Guest Blogger: Jeanne Stein
The winner of Jeanne's book and magnets is: Ruth Schaller! Congrats, Ruth. Send me your snail mail info and I'll pass it along to Jeanne. Thanks so much to everyone for participating.
So, for all you aspiring writers, here’s my take on the subject.
First, we start with some rules.
I know, I know. I hate it when someone says there are “rules” to writing -- And of course, for every rule we set there will be an exception that works perfectly well. But the first rules I’m setting forth here apply to ALL writing. They are basic, maybe too obvious, but worth mentioning.
They are Robert Heinlein’s Five Rules:
Heinlein (1907-1988) was one of the first authors of bestselling, novel-length science fiction. He was also one of the first to break into mainstream markets and is often called the “dean of science fiction writers.” He freely gave away his five rules because he said almost no one would follow them -- hence he was not afraid of competition. What are they?
1. You must write.
2. You must finish what you start.
3. Your must refrain from rewriting except to editorial order.

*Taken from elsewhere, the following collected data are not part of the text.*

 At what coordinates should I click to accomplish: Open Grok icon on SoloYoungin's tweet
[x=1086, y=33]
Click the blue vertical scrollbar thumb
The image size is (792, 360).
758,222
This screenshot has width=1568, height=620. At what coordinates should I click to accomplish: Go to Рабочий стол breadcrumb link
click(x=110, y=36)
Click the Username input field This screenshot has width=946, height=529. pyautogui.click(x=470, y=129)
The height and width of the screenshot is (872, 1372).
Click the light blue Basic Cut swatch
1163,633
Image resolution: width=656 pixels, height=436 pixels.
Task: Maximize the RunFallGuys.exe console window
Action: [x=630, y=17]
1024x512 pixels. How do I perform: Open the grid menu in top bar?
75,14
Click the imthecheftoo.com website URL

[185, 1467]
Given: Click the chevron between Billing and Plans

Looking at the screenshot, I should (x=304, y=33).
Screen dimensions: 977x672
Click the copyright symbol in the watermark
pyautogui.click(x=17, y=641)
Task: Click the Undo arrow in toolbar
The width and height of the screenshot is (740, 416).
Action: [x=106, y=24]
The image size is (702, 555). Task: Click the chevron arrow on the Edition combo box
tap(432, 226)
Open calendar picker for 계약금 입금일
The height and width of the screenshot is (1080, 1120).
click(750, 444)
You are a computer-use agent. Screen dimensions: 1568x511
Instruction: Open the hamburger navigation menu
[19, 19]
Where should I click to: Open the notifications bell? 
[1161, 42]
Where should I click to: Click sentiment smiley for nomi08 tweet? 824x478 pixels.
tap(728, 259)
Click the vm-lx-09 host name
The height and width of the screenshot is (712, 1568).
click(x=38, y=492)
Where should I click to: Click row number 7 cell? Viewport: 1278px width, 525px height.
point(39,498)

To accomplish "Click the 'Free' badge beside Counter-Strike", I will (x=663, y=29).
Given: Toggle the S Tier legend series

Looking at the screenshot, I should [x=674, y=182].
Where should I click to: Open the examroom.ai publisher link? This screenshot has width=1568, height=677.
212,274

4. You must put your story on the market.
5. You must keep it on the market until it has sold.
Did I mention they were obvious?
Let’s start with rule one. How many people do you know that have either started a novel or said that they plan to write one “someday?” They are not writers. A writer puts his butt in the chair everyday -- even if it’s fifteen minutes at lunchtime, during the baby’s nap or an hour before bedtime. If you are serious about writing, you will make time.
Rule two -- another no-brainer. Yet, there are countless unfinished manuscripts floating around waiting for the magic moment when their authors find time to finish them. Refer to Rule one.
Rule three -- This does not mean NEVER rewrite. It means don’t keep REwriting Chapter One because you want to make it perfect. If you have a critique group, let them offer suggestions as you go along, but forge ahead. Don’t get hung up on one sentence or page or chapter. When the manuscript is finished and you get an editor or agent, they will tell you what more needs to be done.
Rule four -- May be the hardest rule of all. It’s scary to launch your baby on the world, but you have to. Research markets, research agents and editors, network at conventions. Get it out there.
Rule five -- I take it back. This may be the hardest rule. If you’re lucky, you’ll strike gold right out of the box. If not, take whatever comfort you can from knowing that authors from J. K. Rowling to Stephen King have faced rejection. Many rejections. It’s different when it happens to you. It’s personal and it hurts, especially if it comes in a form letter. On the other hand, sometimes you receive a real letter offering advice and extending an offer to reread the manuscript after you make whatever rewrites are suggested. This is a very GOOD rejection letter. It means you’re on the right track.
Okay, those are Heinlein’s rules. Here are some of my own:
1. You want to write UF -- read it. To grab an audience, you need to know what it wants.
2. Now that you know what it wants, write for that audience.
3. Learn about conflict -- creating it, resolving it.
4. Structure your story for maximum impact.
5. Beginnings and endings are most important -- learn to make them so good, your readers will not be able to put the book down once they start and disappointed when they get to the end because they want more.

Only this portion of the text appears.